Your edit makes it more clear that you want to draw a schematic like the last tree in the example you link to.

From your code I understand that you are drawing all nodes, childs and leaves, onto a single canvas resulting in one large image/bitmap. Now, how to display only part of that large image with scroll bars next to it?

The obvious choice would be to place a TPaintBox on a TScrollBox. I do not know the default suite of components in Lazarus, but I expect both of them to be present. Give the paint box a size equal to the bounds of your visual tree and you're set: scroll bars will be shown automatically.

The paint box has an OnPaint event in which you do your paint work by drawing to PaintBox.Canvas. To optimize this, you could limit your drawing to PaintBox.Canvas.ClipRect (the part of the paint box that is visible within the scroll box), but I suspect that to be difficult, since you already have difficulty with computing the right distance between adjacent nodes. (About that: I expect the maximum width and height of the total tree to be a function of the total depth, but I could easily be mistaken.)
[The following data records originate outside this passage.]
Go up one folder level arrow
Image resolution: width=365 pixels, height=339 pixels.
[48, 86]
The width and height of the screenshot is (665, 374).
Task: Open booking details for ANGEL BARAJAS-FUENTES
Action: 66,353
If Lazarus does not have a TPaintBox, then use a TImage which also has a Canvas property. Downside is that TImage "stores" all drawing operations in one big internal bitmap, which could raise memory or resource issues when your tree expands too much.

1
votes

Could all images be combined to one large image? If so, then maybe this component answers your question.

It is a descendant of TGraphicControl, capable of animated zooming. Zoom in on a part of the graphic by dragging a selection rectangle, zoom out the whole graphic by double clicking it. Shoot if you need help to update it to be able to perform pan operations.